Segment Start: Record excerpts

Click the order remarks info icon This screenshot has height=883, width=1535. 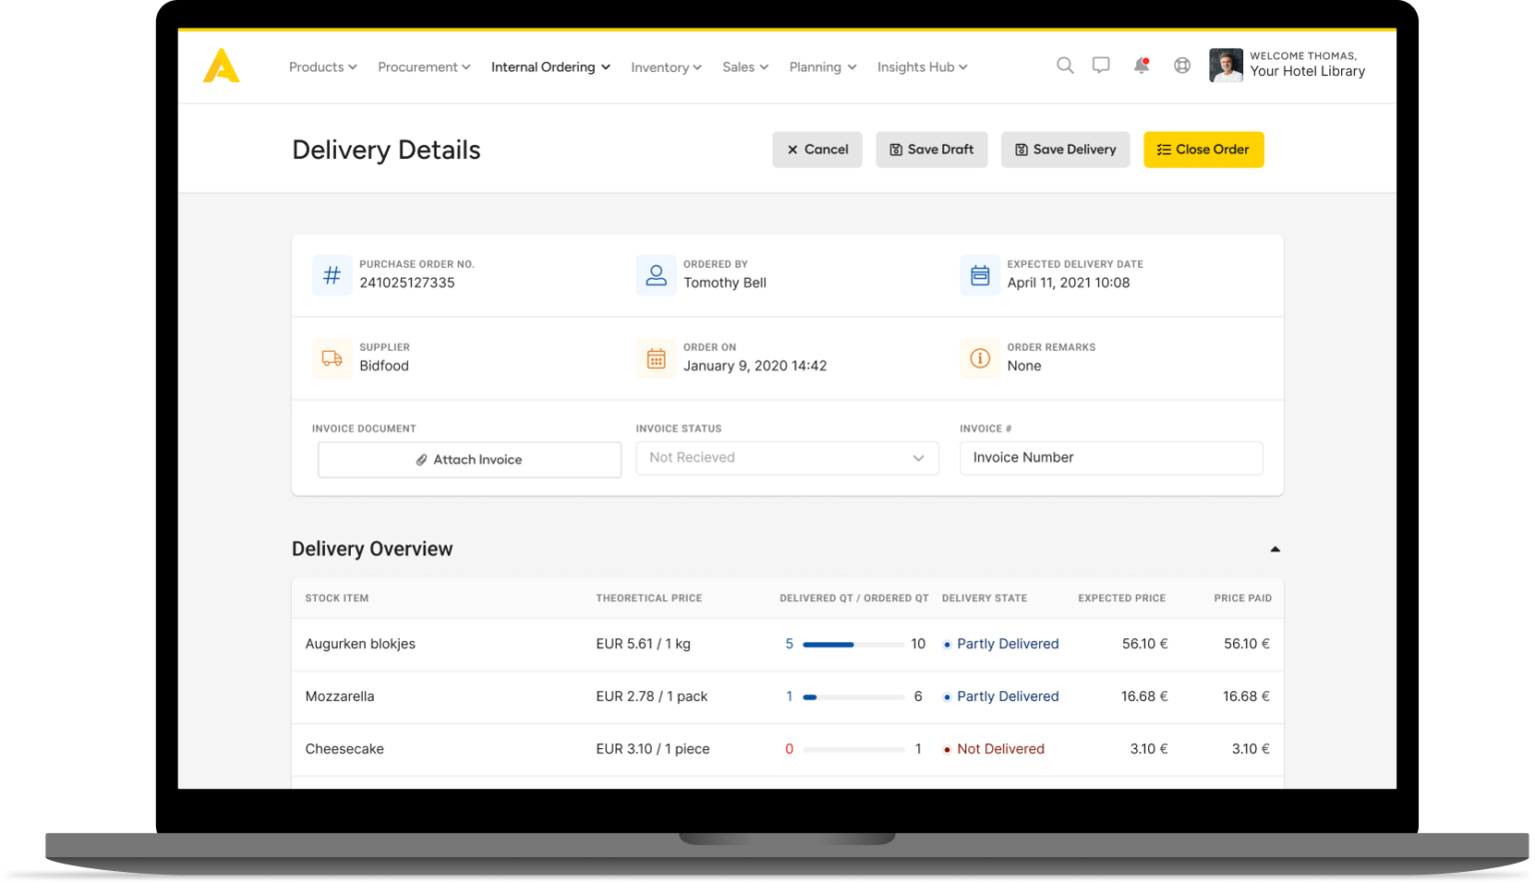[980, 358]
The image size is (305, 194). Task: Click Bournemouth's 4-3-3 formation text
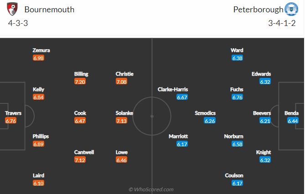point(18,23)
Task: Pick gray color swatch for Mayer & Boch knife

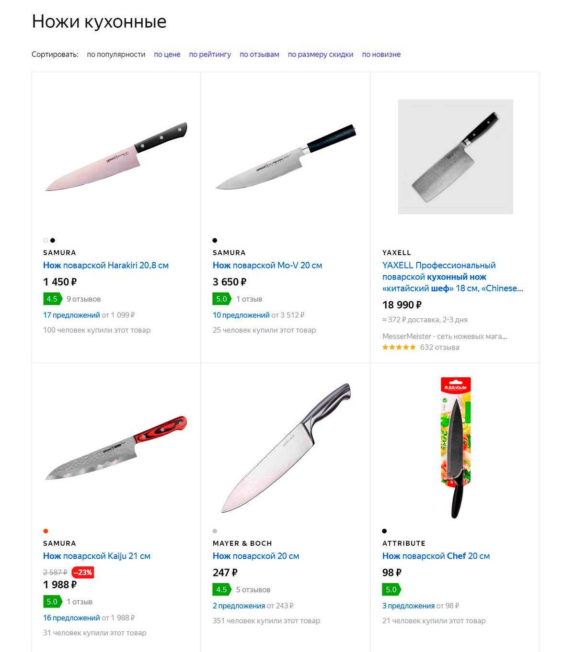Action: click(215, 531)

Segment End: Record excerpts

_Task_
The range runs from the line containing "Task: Pick gray" through the end of the entries; print those lines exactly and leave the pictures out.

_Task output_
Task: Pick gray color swatch for Mayer & Boch knife

Action: click(215, 531)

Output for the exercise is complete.